** Passage provided **
........

Green Planet Blues

Ellen Pearson, second from right, and her family hang themselves out to dry.
Ellen Pearson, second from right, and her family hang themselves out to dry.

“Gripes, kudos, inspired ideas for future stories? Put ’em here,” read the Vanderbilt Magazine voluntary subscription card I received in the mail last year. Having long fancied myself an enlightened environmentalist with a throbbing social consciousness, I wondered whether the Vanderbilt I attended had evolved along with me.

At my Vandy, which wasn’t even integrated when I graduated in 1963, coeds obliged the social standards of the day by wearing raincoats over our Bermuda shorts and disdaining to walk while smoking cigarettes. We stood breathing in Nashville’s coal smog and our friends’ passive smoke, and knew in our hearts that we were upholding the standards of our school.

That in mind, I scribbled something like this on the card:

“Feature articles on efforts by the university to get ‘green.’ Publish personal accounts by alumni about reinventing their previously black and gold lifestyles.

“P.S. I drive a Honda Civic Hybrid, use compact fluorescents, and own a tankless hot water system, composting toilets and Energy Star appliances. I raise my own veggies, organic lamb and egg layers. I only purchase organic food and humanely raised meats.”

........

** Excerpted records **
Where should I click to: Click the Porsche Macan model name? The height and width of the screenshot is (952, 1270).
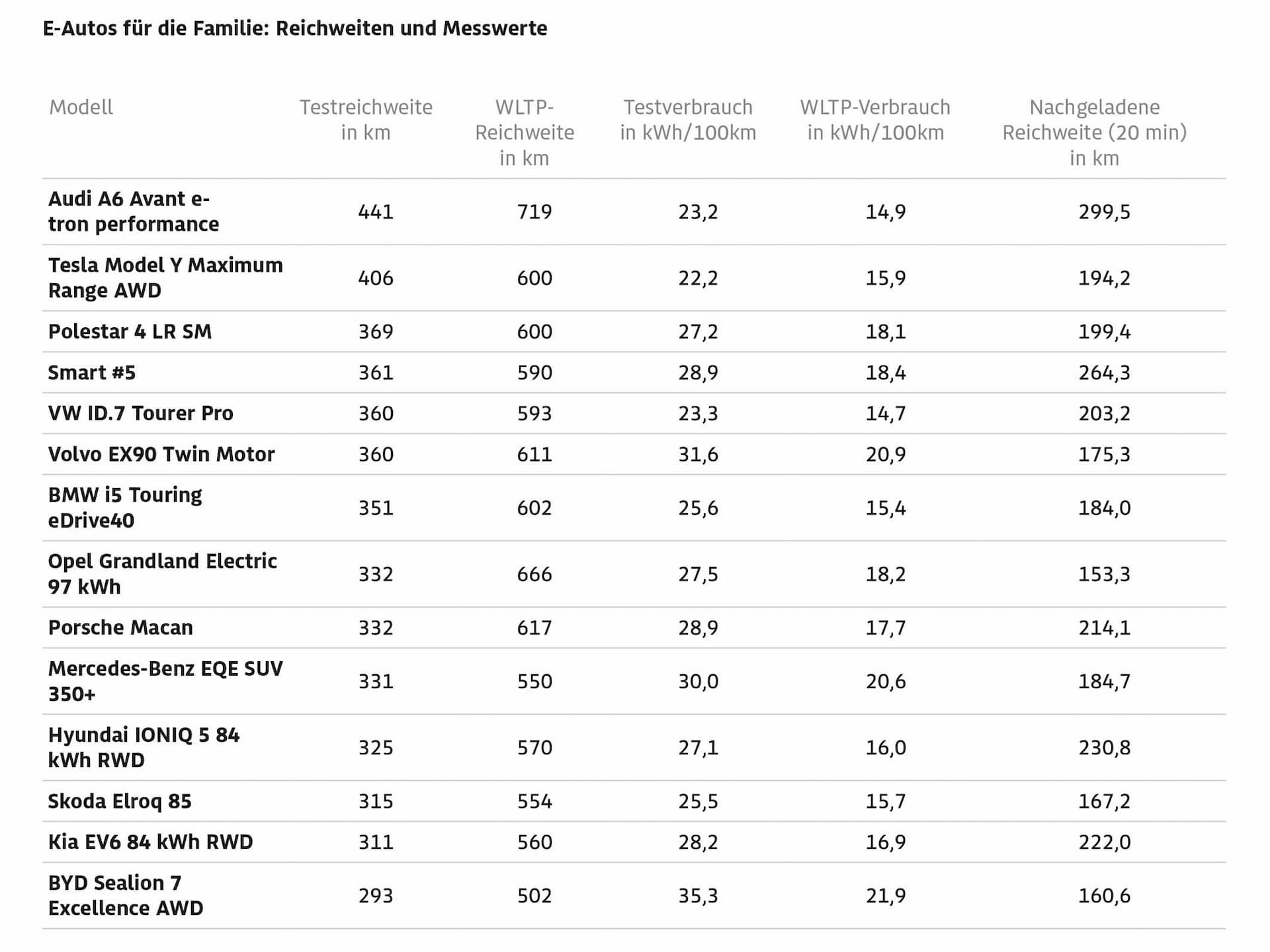[x=120, y=627]
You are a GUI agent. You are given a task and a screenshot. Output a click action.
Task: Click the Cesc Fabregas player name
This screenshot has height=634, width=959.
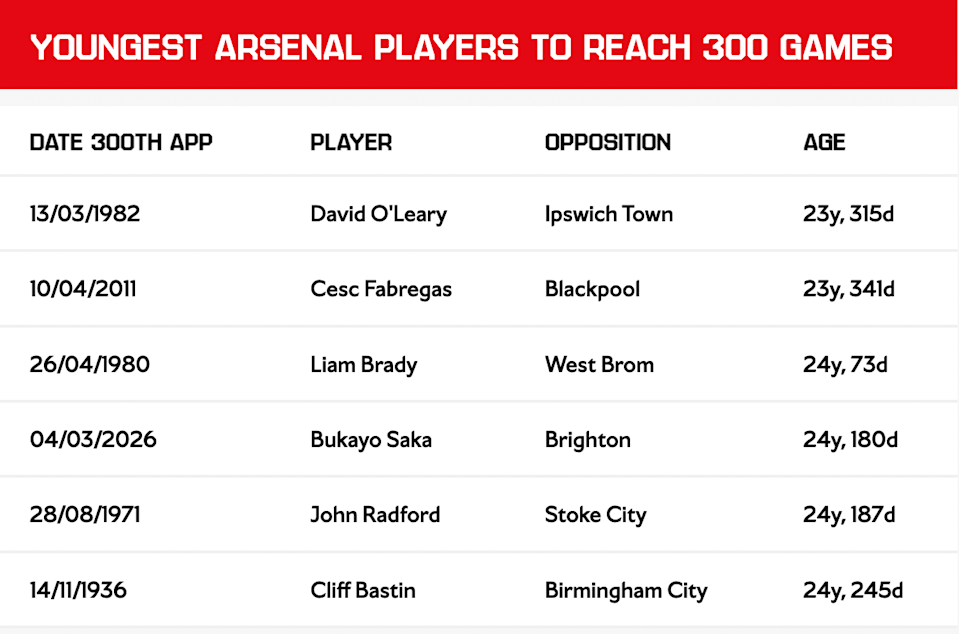pyautogui.click(x=381, y=289)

........

** Exercise **
Copy out the whole Green Planet Blues text word for word. The records aren't needed for what comes next.

** Task answer **
Green Planet Blues

Ellen Pearson, second from right, and her family hang themselves out to dry.
Ellen Pearson, second from right, and her family hang themselves out to dry.

“Gripes, kudos, inspired ideas for future stories? Put ’em here,” read the Vanderbilt Magazine voluntary subscription card I received in the mail last year. Having long fancied myself an enlightened environmentalist with a throbbing social consciousness, I wondered whether the Vanderbilt I attended had evolved along with me.

At my Vandy, which wasn’t even integrated when I graduated in 1963, coeds obliged the social standards of the day by wearing raincoats over our Bermuda shorts and disdaining to walk while smoking cigarettes. We stood breathing in Nashville’s coal smog and our friends’ passive smoke, and knew in our hearts that we were upholding the standards of our school.

That in mind, I scribbled something like this on the card:

“Feature articles on efforts by the university to get ‘green.’ Publish personal accounts by alumni about reinventing their previously black and gold lifestyles.

“P.S. I drive a Honda Civic Hybrid, use compact fluorescents, and own a tankless hot water system, composting toilets and Energy Star appliances. I raise my own veggies, organic lamb and egg layers. I only purchase organic food and humanely raised meats.”